[Records shown Boundary: Start]

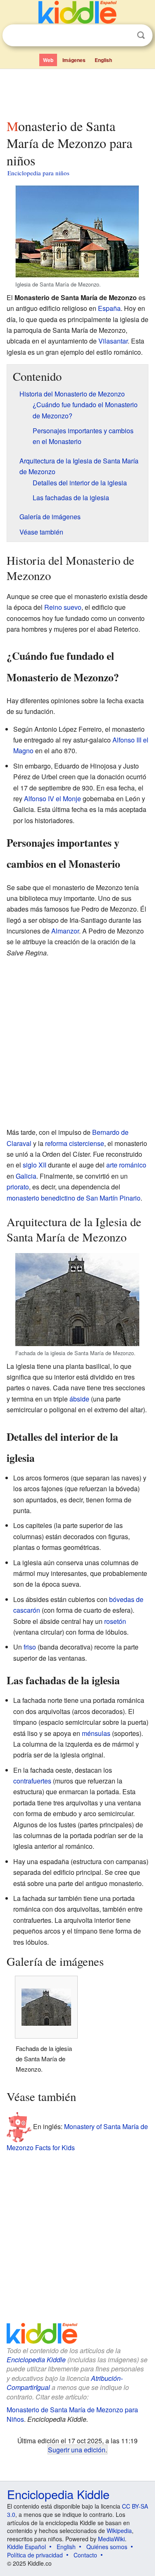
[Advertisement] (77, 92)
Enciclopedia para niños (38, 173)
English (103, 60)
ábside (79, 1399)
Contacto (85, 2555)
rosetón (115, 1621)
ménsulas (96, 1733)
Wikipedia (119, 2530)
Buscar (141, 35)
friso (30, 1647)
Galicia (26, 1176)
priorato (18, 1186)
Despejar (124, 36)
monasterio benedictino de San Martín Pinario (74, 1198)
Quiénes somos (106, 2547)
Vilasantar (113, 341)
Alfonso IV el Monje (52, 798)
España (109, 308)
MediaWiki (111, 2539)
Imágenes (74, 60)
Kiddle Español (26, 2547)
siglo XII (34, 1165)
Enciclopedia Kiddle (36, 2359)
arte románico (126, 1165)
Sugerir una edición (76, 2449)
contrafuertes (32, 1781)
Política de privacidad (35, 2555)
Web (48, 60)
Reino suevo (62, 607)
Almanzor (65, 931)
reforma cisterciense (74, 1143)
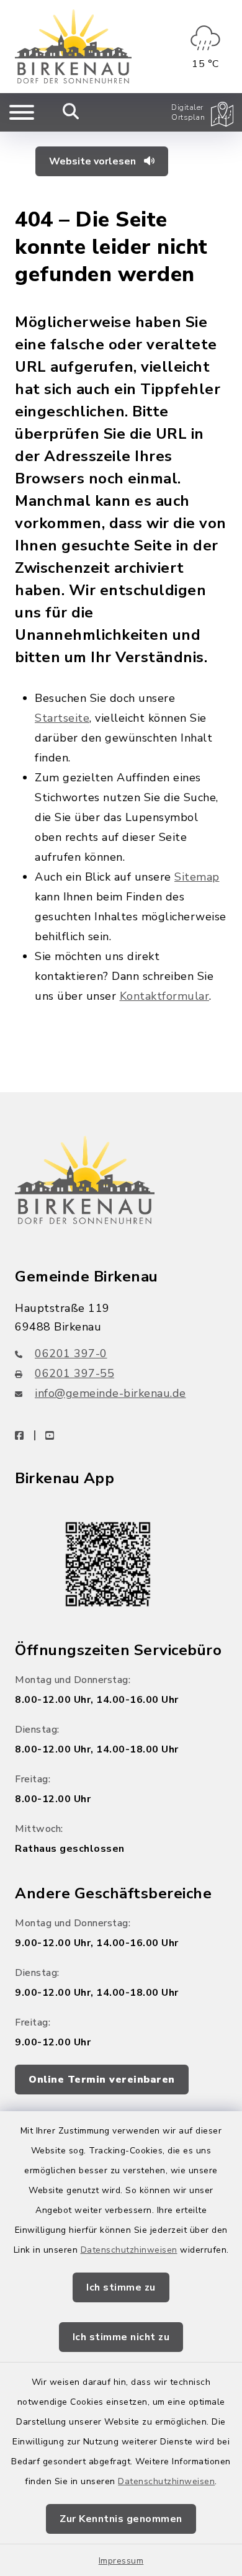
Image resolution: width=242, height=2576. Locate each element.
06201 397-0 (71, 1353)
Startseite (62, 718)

[Records shown Boundary: End]
[Records shown Boundary: Start]

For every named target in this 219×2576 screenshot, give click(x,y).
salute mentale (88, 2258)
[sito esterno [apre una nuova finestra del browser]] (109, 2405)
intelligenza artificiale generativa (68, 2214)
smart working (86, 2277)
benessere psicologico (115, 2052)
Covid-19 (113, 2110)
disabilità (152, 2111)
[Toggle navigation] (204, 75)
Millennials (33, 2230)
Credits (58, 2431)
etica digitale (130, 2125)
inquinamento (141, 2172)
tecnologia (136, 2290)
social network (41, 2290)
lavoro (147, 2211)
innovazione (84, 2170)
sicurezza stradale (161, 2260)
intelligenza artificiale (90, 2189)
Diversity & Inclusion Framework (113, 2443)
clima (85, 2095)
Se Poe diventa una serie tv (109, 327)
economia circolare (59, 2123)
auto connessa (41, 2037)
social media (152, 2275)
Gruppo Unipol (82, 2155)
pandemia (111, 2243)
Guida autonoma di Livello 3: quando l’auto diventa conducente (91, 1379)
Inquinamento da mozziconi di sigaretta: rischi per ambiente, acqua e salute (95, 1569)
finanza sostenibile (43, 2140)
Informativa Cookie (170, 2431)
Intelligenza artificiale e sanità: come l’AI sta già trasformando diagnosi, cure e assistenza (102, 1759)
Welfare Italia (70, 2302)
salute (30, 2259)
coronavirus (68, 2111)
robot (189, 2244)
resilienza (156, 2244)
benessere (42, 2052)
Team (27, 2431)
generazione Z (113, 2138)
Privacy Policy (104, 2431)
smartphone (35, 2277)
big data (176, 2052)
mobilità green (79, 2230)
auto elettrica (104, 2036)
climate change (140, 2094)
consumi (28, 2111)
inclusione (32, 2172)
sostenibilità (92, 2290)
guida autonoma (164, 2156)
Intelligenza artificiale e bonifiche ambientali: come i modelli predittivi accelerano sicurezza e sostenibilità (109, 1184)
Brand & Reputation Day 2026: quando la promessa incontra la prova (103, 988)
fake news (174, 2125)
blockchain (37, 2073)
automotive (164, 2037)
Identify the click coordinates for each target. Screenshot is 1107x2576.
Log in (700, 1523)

[Records shown Boundary: End]

__To do__. Drop the pictures; return the lines above from the line containing "[Advertisement] (77, 92)" to the line containing "Startseite (62, 718)", both included, exactly.

__Answer for this exercise__.
[Advertisement] (77, 92)
Enciclopedia para niños (38, 173)
English (103, 60)
ábside (79, 1399)
Contacto (85, 2555)
rosetón (115, 1621)
ménsulas (96, 1733)
Wikipedia (119, 2530)
Buscar (141, 35)
friso (30, 1647)
Galicia (26, 1176)
priorato (18, 1186)
Despejar (124, 36)
monasterio benedictino de San Martín Pinario (74, 1198)
Quiénes somos (106, 2547)
Vilasantar (113, 341)
Alfonso IV el Monje (52, 798)
España (109, 308)
MediaWiki (111, 2539)
Imágenes (74, 60)
Kiddle Español (26, 2547)
siglo XII (34, 1165)
Enciclopedia Kiddle (36, 2359)
arte románico (126, 1165)
Sugerir una edición (76, 2449)
contrafuertes (32, 1781)
Política de privacidad (35, 2555)
Web (48, 60)
Reino suevo (62, 607)
Almanzor (65, 931)
reforma cisterciense (74, 1143)
Image resolution: width=242, height=2576. Locate each element.
06201 397-0 (71, 1353)
Startseite (62, 718)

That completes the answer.